Rehabilitation graduate student Kathryn Lambert receives Izaak Walton Killam Memorial Scholarship

Prestigious award recognizes her research into understanding how neurological disease affects imagined movement.

12 September 2023

Kathryn Lambert, a third-year PhD candidate in the Faculty of Rehabilitation Medicine, has been named as a recipient of the Izaak Walton Killam Memorial Scholarship. This prestigious scholarship, which is given in recognition of exceptional performance in a doctoral program, will support her research on the effects of Parkinson’s disease, a neurological disorder affecting how the brain controls movement. 

This research is the next step on a journey that began for Lambert when she was a University of Alberta undergraduate psychology student.
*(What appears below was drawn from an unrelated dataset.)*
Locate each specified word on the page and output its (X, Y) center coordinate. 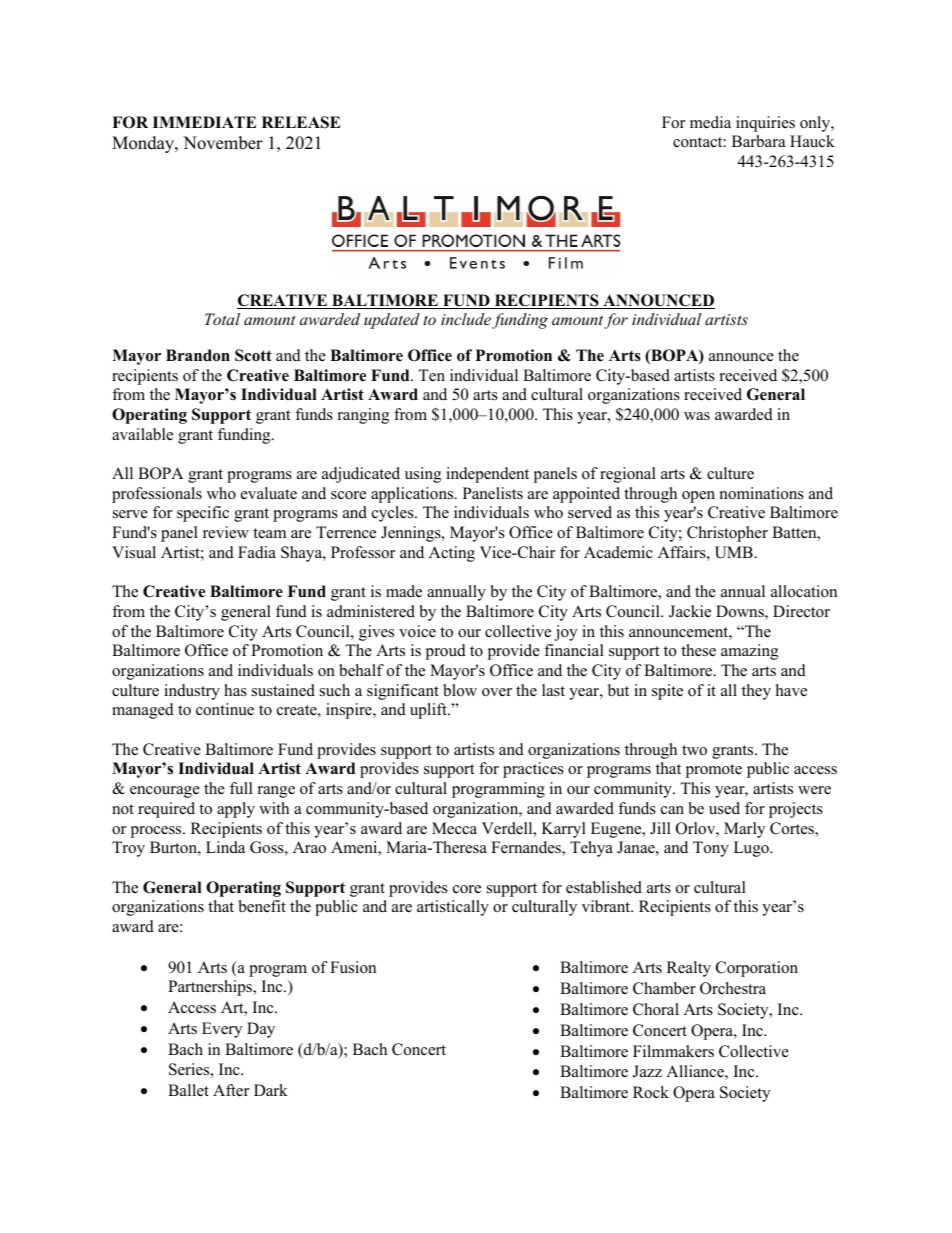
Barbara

She recently shared her insights on what led her to begin investigating the link between real and imagined movement, and the potential treatments her research could offer to those living with the disease.

What does your research focus on?  

The focus of my research is understanding how Parkinson’s disease affects the ability of those with the disease to imagine their own movements. We already know that Parkinson’s affects the ability to physically execute movements, but we want to investigate if the disease also affects the mental execution of movements. 
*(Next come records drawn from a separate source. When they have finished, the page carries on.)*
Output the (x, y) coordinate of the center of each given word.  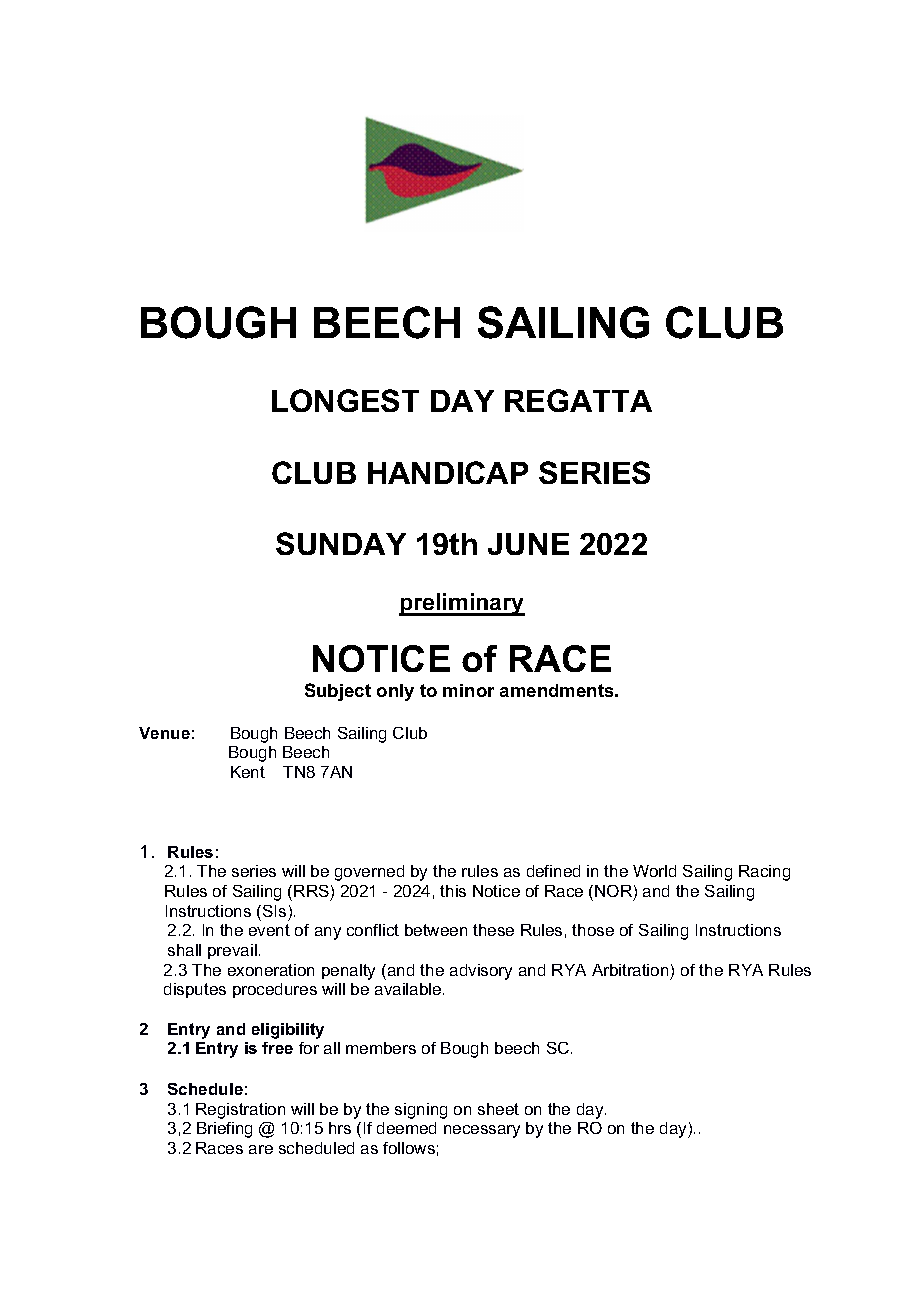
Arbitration (630, 970)
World (654, 871)
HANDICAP (448, 472)
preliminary (462, 604)
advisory (481, 972)
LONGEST (345, 400)
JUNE (528, 544)
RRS (311, 891)
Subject (338, 692)
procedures (275, 990)
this (453, 891)
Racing (764, 873)
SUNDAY (341, 543)
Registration (240, 1111)
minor (468, 690)
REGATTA (578, 400)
How did you become interested in this? 

As an undergraduate student, I studied motor imagery — the imagination of movements — in Dr. Anthony Singhal’s lab and learned it was being used more often in a rehabilitation context.

A member of my extended family had Parkinson’s, so I was familiar with the disease and its impact. I became curious about how Parkinson’s affects motor imagery, and how motor imagery might be used in the future as a tool to treat the disease. 
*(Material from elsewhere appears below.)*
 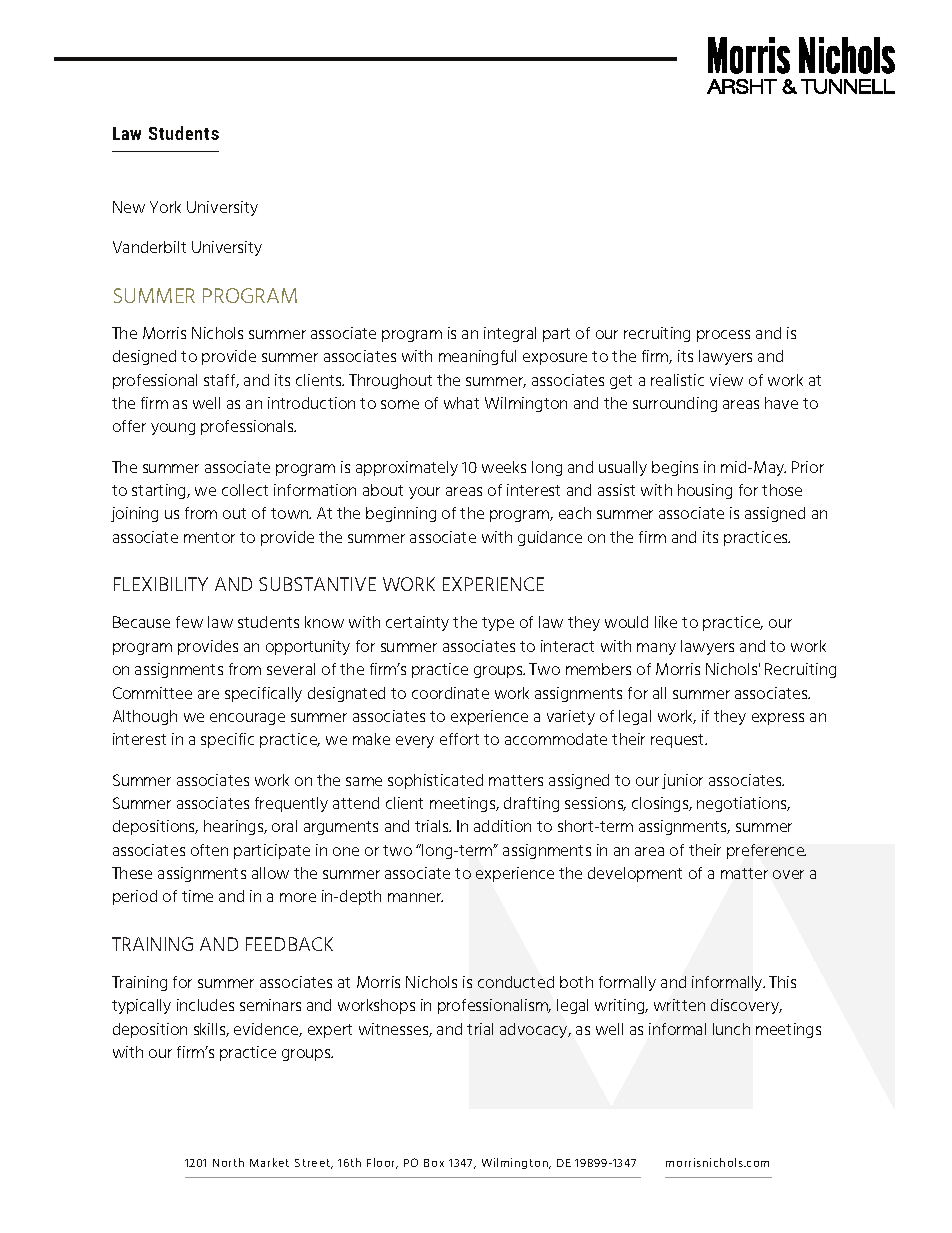 I want to click on process, so click(x=723, y=336).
What does your research involve?

My research primarily involves people with Parkinson’s completing a variety of assessments of their motor and cognitive function. Following those assessments, I’ll have the same people complete tests that involve imagining movement — a process that taps into our mental representations of movement. In future, my work will involve recording brain activity while participants imagine movements to see if the process differs between people with Parkinson’s and healthy older adults on a neurophysiological level.

What is the potential impact of your research in the coming years?

There are a couple of areas for potential impact. First, it will provide better insight into how Parkinson’s affects movement. Treatment may look different if the disease affects not only how the individual executes a movement, but also how that individual conceptualizes and plans out movements, because these two processes overlap with motor imagery. Motor imagery is increasingly being considered as a treatment for various conditions, but the benefits of it as a treatment may depend on the individual’s ability to accurately imagine the target movement. With this research, we might be able to identify if particular symptoms accompanying Parkinson’s will affect the ability to participate in motor imagery.

How will this scholarship benefit your research?

I like asking questions, and I’m always looking to learn something new. I think both of those traits go hand in hand with research. Receiving this award means I’ll have more time to dedicate to my research project, which means a lot. For a PhD student like me, it’s an immense privilege to be able to dedicate my time to something that I’m so passionate about.

What do you really want people to know and understand about your work?

I think people might wonder what imagining movements has to do with actual movement. My answer, in brief, is: a lot!